On a récemment observé que depuis que l'aide médicale à mourir est devenue légale au Québec, un nombre significatif de médecins ont manifesté leur refus de poser eux même le geste qui mettra fin à la vie de leur patient.

Certains s'en étonnent, vu le consensus qui semblait régner lors de l'adoption de la loi 52. Je crois qu'on assiste à un retour du réel après une longue période de confusion. La première confusion est celle qui veut faire croire que l'euthanasie, rebaptisée aide médicale à mourir, est un geste médical.

La deuxième confusion découle de la première, à savoir qu'un médecin, comme tout citoyen, peut parfaitement être en accord avec la légalisation de l'euthanasie, incluant le suicide assisté, au nom du droit à disposer de sa vie, sans accepter l'idée que non seulement il s'agisse d'un geste médical, mais d'un soin qu'il a l'obligation de prodiguer ou de contribuer à donner.

Le principe fondamental de la pratique médicale est de proposer des gestes dont les bénéfices l'emportent sur les risques. Toute la médecine rationnelle repose sur ce principe, qu'elle soit curative ou palliative.

Or le geste de donner la mort, même s'il est considéré comme moralement juste, ne peut d'aucune façon être qualifié de médical.
※
TÂCHE ASSIGNÉE 1 -
Répondez aux questions suivantes à partir du texte sur l'aide médicale à mourir :
(a) Depuis quand un nombre significatif de médecins refusent-ils de poser eux-mêmes le geste qui mettra fin à la vie de leur patient ?
(b) Quelle loi semblait avoir fait consensus lors de son adoption ?
(c) Quel est le principe fondamental de la pratique médicale ?
TÂCHE ASSIGNÉE 2 - Révisez le passage du texte sur l'aide médicale à mourir compris entre "La deuxième confusion" et "curative ou palliative.", inclusivement, en remplaçant "le suicide assisté" par "l'aide au suicide".
TÂCHE ASSIGNÉE 3 - Reprenez le texte sur l'aide médicale à mourir et poursuivez-le à partir de sa dernière phrase.

Données d'ancrage des captures d'écran -
※
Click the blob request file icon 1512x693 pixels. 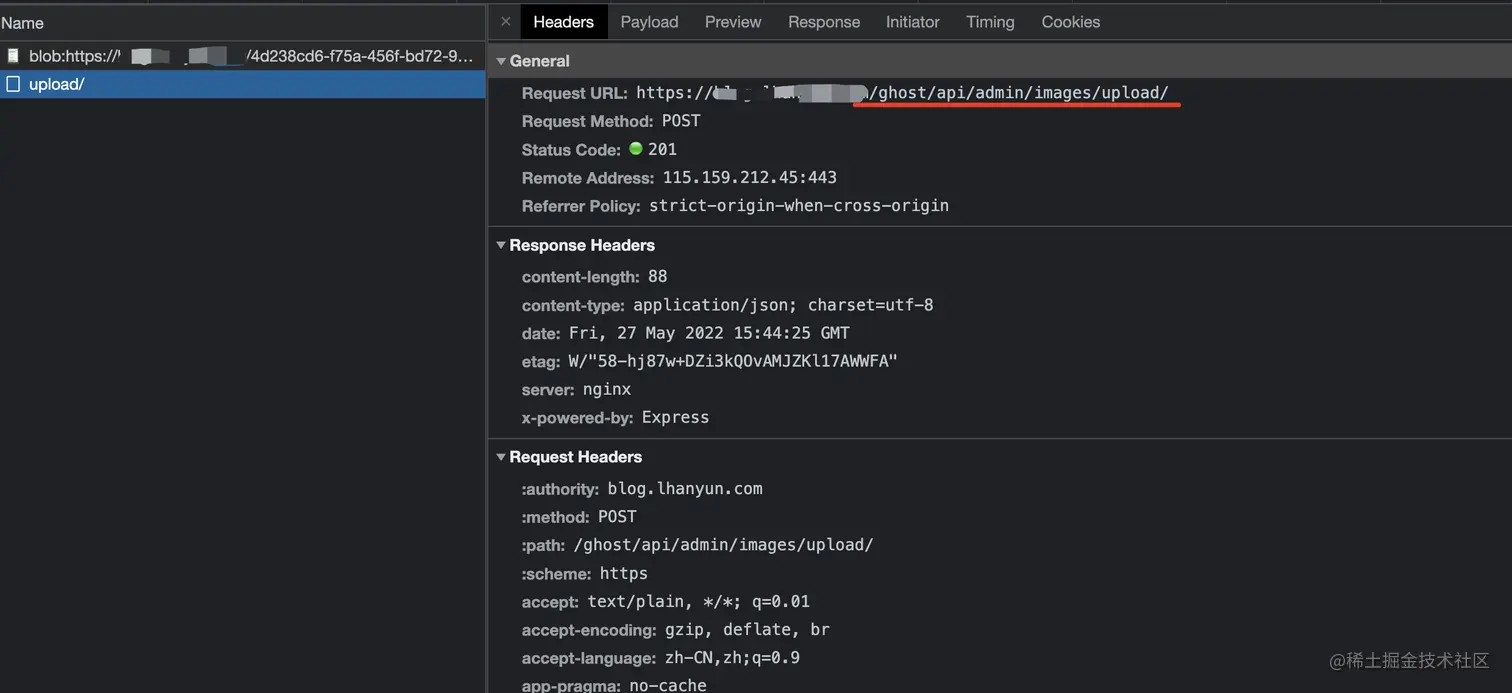pos(13,56)
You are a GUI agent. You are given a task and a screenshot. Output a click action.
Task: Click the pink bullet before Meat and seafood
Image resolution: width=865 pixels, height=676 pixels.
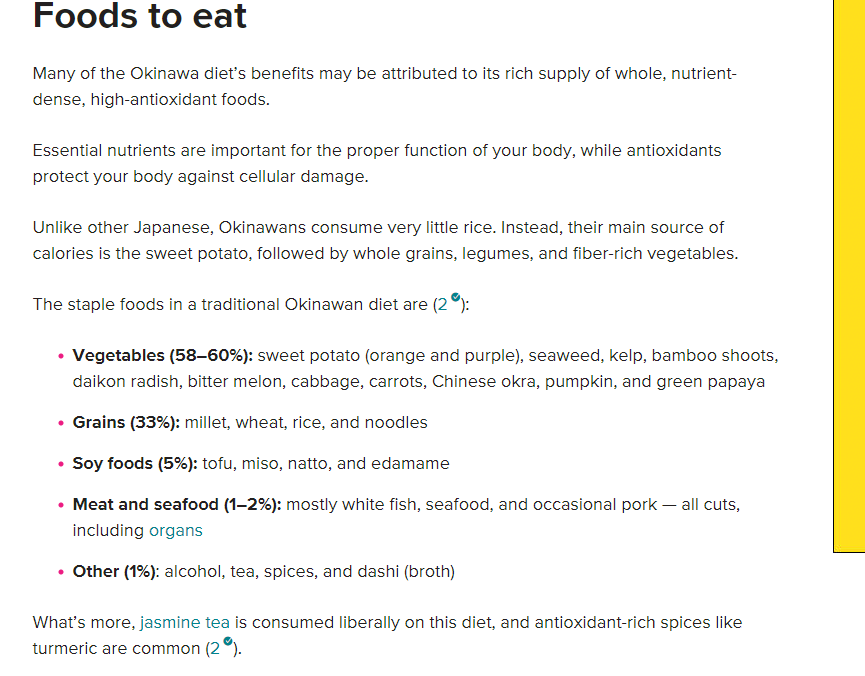point(61,505)
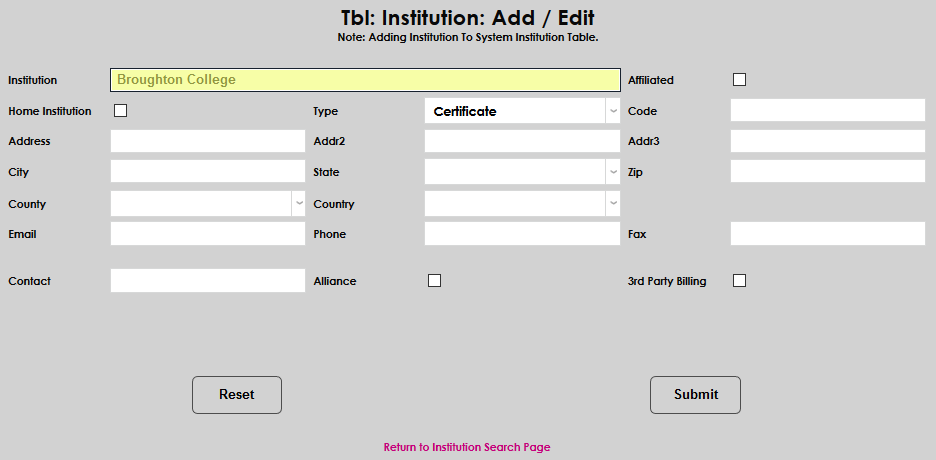Select the Addr2 input box
Image resolution: width=936 pixels, height=460 pixels.
(522, 141)
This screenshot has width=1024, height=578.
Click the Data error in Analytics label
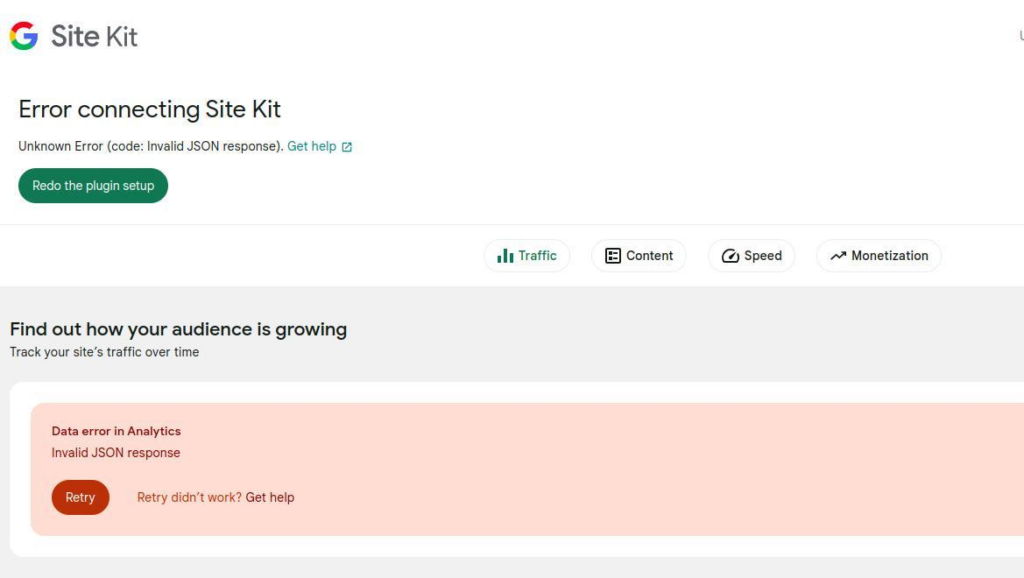(116, 431)
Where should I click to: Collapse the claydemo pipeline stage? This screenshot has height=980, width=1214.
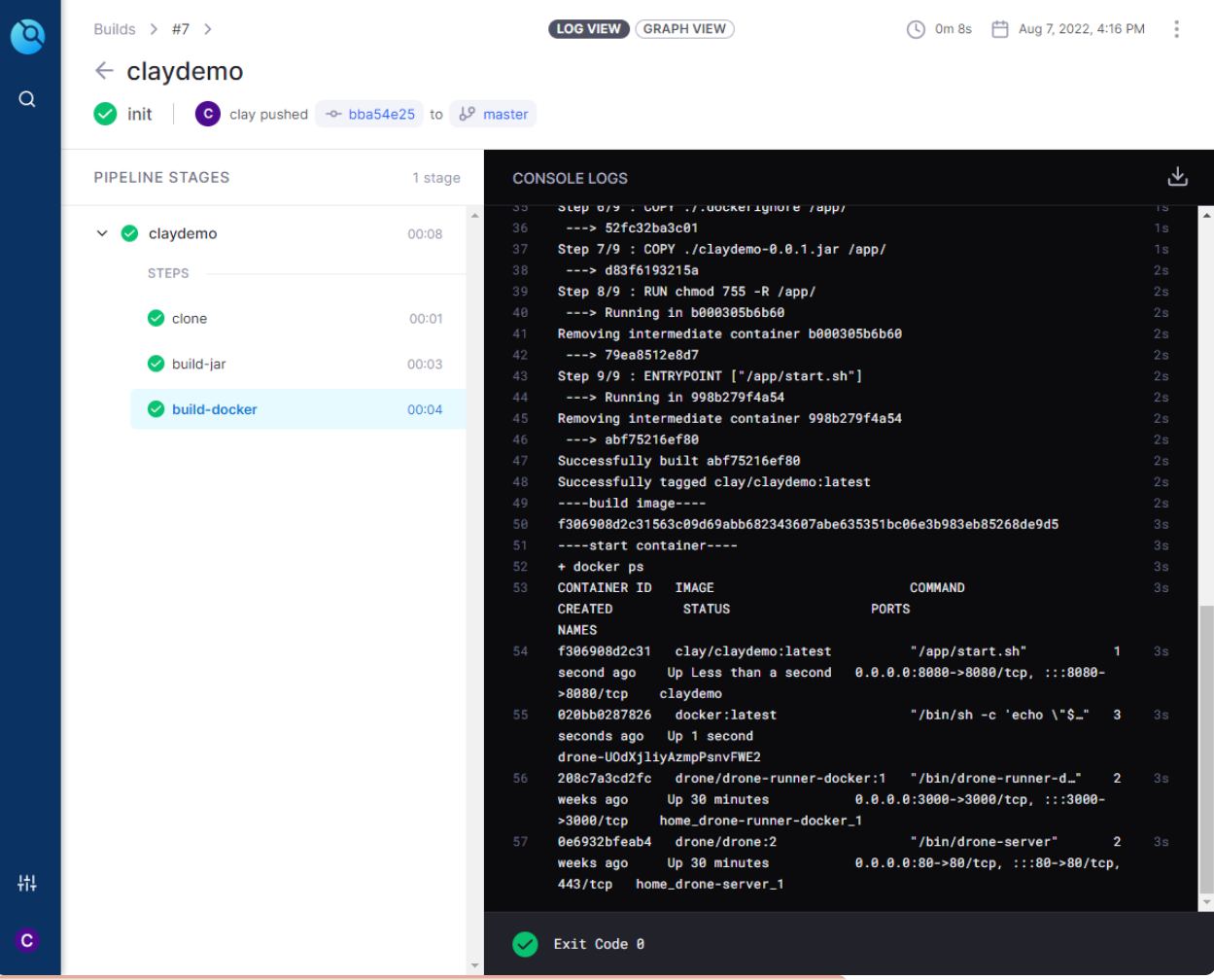coord(102,233)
※
ZONE DE RÉPONSE 1 -
(a) Depuis que l'aide médicale à mourir est devenue légale au Québec.
(b) La loi 52.
(c) Proposer des gestes dont les bénéfices l'emportent sur les risques.

ZONE DE RÉPONSE 2 -
La deuxième confusion découle de la première, à savoir qu'un médecin, comme tout citoyen, peut parfaitement être en accord avec la légalisation de l'euthanasie, incluant l'aide au suicide, au nom du droit à disposer de sa vie, sans accepter l'idée que non seulement il s'agisse d'un geste médical, mais d'un soin qu'il a l'obligation de prodiguer ou de contribuer à donner.

Le principe fondamental de la pratique médicale est de proposer des gestes dont les bénéfices l'emportent sur les risques. Toute la médecine rationnelle repose sur ce principe, qu'elle soit curative ou palliative.

ZONE DE RÉPONSE 3 -
En effet, personne ne connait les conséquences de la mort. Nous savons seulement qu'elle est irréversible et que la personne qui meurt ne revient pas. Le médecin, comme tout le monde, ne sait rien d'autre. L'idée que la personne va cesser de souffrir si on met fin à ses jours est très répandue, mais elle repose sur des croyances quant à ce qui se passe, ou ne se passe pas, après la mort. Il n'y a rien de scientifique dans ces croyances.

C'est devant cette ignorance que les médecins ont toujours refusé l'euthanasie et pas seulement à cause de convictions morales ou religieuses. La loi 52 instrumentalise les médecins pour poser un geste dont la justification est une question de philosophie politique. Il n'est pas étonnant que certains d'entre eux ne veuillent pas collaborer.